Content starts

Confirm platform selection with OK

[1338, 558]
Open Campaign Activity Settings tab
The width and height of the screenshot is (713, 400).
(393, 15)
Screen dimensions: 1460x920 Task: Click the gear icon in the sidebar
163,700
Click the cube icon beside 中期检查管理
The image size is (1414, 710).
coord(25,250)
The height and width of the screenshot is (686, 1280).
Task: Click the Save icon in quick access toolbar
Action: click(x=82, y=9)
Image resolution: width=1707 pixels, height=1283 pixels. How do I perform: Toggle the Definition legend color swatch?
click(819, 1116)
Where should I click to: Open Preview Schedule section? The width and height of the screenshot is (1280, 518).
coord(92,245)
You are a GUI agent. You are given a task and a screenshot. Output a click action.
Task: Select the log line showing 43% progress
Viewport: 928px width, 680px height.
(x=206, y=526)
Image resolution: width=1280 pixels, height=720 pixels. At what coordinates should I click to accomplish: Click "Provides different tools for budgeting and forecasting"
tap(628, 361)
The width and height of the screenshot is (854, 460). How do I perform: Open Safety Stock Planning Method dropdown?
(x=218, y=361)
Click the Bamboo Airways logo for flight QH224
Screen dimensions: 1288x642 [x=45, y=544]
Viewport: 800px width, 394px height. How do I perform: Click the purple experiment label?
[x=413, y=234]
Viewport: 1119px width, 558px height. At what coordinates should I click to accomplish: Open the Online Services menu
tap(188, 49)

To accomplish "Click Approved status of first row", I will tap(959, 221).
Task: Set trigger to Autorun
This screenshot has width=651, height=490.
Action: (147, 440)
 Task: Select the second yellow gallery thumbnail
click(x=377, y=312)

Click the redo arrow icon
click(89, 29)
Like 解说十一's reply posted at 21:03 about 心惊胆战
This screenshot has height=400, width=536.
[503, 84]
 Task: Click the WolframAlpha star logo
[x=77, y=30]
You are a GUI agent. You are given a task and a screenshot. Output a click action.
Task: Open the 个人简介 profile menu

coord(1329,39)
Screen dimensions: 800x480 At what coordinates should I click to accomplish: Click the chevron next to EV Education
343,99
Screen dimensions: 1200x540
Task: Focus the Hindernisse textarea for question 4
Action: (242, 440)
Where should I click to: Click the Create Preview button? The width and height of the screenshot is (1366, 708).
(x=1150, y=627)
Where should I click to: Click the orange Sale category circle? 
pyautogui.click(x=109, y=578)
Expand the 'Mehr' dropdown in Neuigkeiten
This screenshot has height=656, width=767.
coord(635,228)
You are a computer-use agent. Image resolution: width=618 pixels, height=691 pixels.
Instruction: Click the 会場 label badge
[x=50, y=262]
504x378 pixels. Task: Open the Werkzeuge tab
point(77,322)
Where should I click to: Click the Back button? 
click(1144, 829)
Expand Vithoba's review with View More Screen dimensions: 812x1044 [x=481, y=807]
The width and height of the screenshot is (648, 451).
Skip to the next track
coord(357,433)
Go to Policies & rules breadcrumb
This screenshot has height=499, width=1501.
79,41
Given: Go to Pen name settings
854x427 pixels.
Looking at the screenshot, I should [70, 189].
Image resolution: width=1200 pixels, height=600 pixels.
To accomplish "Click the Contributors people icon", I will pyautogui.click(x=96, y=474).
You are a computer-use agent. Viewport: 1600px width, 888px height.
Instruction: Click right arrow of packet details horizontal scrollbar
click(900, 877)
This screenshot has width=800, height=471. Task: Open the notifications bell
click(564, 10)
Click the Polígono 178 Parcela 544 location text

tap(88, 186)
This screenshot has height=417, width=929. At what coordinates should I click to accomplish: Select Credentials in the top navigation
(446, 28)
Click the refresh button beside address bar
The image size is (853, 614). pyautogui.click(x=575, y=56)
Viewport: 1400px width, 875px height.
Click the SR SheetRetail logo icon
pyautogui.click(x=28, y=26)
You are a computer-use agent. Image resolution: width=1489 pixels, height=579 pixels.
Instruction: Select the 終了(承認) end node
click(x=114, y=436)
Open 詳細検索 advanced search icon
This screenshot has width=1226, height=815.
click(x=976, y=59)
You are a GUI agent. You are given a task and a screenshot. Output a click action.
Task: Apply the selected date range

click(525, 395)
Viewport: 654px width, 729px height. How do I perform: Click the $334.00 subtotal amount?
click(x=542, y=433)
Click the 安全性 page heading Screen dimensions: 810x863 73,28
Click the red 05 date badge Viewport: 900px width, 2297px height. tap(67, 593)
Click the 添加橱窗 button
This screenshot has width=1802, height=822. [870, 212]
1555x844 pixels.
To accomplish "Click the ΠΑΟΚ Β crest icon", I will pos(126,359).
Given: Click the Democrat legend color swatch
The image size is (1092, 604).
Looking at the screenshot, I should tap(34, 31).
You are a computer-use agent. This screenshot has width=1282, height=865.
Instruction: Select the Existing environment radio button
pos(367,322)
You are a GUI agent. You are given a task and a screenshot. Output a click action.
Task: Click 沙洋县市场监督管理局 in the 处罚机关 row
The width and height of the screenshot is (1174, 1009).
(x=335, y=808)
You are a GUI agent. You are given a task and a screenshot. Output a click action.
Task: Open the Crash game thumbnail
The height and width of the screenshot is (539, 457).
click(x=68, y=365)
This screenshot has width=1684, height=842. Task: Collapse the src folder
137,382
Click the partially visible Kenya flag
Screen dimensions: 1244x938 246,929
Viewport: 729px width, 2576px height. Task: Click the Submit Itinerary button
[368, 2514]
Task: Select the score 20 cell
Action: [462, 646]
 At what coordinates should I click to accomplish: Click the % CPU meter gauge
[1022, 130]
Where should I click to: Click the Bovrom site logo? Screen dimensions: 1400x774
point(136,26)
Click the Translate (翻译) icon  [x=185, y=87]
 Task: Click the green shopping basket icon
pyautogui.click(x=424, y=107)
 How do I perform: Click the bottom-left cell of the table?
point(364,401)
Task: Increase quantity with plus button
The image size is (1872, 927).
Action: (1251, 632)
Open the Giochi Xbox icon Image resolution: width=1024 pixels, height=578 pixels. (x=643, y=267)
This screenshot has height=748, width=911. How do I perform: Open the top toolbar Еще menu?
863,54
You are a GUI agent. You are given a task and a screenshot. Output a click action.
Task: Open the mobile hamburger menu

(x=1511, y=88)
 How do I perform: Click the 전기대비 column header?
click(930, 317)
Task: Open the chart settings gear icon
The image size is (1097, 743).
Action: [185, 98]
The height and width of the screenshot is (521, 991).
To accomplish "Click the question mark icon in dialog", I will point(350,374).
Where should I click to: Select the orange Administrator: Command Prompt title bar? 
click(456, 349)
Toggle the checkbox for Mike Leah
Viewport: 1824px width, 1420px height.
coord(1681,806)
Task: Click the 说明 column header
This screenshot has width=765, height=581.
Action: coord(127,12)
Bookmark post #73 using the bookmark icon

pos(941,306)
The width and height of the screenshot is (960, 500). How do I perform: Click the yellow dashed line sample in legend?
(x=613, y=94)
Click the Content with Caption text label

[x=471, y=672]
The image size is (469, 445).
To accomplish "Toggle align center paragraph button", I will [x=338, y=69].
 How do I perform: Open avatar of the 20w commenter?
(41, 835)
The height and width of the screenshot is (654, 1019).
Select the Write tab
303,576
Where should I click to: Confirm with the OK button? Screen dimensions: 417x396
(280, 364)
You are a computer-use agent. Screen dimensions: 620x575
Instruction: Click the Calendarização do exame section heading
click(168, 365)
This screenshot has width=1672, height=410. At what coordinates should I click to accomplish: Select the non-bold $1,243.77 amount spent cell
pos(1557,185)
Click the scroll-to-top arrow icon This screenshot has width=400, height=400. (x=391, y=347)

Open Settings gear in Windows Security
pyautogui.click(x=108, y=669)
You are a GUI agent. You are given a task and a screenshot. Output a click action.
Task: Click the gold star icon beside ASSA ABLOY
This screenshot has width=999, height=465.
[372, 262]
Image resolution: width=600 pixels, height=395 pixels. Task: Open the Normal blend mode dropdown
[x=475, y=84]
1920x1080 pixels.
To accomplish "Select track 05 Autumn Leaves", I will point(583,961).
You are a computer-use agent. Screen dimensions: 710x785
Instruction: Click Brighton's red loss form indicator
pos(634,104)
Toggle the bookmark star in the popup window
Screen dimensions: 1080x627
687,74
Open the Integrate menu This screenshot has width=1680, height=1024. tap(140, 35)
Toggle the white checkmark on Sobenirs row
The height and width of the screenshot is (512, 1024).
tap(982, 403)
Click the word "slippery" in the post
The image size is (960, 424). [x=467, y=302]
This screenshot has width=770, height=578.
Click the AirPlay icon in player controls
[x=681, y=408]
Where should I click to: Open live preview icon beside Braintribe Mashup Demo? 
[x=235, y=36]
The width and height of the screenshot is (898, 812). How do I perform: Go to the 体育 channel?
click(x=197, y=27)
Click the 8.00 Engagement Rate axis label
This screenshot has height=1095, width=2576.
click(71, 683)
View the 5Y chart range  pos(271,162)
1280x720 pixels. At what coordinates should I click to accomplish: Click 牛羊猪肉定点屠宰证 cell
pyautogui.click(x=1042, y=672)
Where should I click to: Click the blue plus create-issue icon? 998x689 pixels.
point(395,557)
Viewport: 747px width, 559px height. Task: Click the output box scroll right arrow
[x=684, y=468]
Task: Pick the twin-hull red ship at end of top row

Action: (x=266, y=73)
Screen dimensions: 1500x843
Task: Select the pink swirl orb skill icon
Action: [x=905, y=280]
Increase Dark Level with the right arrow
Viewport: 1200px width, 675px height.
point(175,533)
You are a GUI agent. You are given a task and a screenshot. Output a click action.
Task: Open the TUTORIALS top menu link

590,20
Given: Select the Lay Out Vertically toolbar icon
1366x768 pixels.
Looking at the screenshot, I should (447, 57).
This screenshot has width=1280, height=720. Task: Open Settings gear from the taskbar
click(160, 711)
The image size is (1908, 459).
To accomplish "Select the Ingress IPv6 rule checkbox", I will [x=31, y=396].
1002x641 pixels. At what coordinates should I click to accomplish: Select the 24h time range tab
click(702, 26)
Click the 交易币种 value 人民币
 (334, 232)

Content ends

Keep both end lines and retype everything in the records above from the line containing "How do I perform: Open avatar" through the line containing "You are a computer-use agent. Screen dimensions: 710x785", exactly, with nothing else.

> [Task output]:
 How do I perform: Open avatar of the 20w commenter?
(41, 835)
The height and width of the screenshot is (654, 1019).
Select the Write tab
303,576
Where should I click to: Confirm with the OK button? Screen dimensions: 417x396
(280, 364)
You are a computer-use agent. Screen dimensions: 620x575
Instruction: Click the Calendarização do exame section heading
click(168, 365)
This screenshot has width=1672, height=410. At what coordinates should I click to accomplish: Select the non-bold $1,243.77 amount spent cell
pos(1557,185)
Click the scroll-to-top arrow icon This screenshot has width=400, height=400. (x=391, y=347)

Open Settings gear in Windows Security
pyautogui.click(x=108, y=669)
You are a GUI agent. You are given a task and a screenshot. Output a click action.
Task: Click the gold star icon beside ASSA ABLOY
This screenshot has width=999, height=465.
[372, 262]
Image resolution: width=600 pixels, height=395 pixels. Task: Open the Normal blend mode dropdown
[x=475, y=84]
1920x1080 pixels.
To accomplish "Select track 05 Autumn Leaves", I will point(583,961).
You are a computer-use agent. Screen dimensions: 710x785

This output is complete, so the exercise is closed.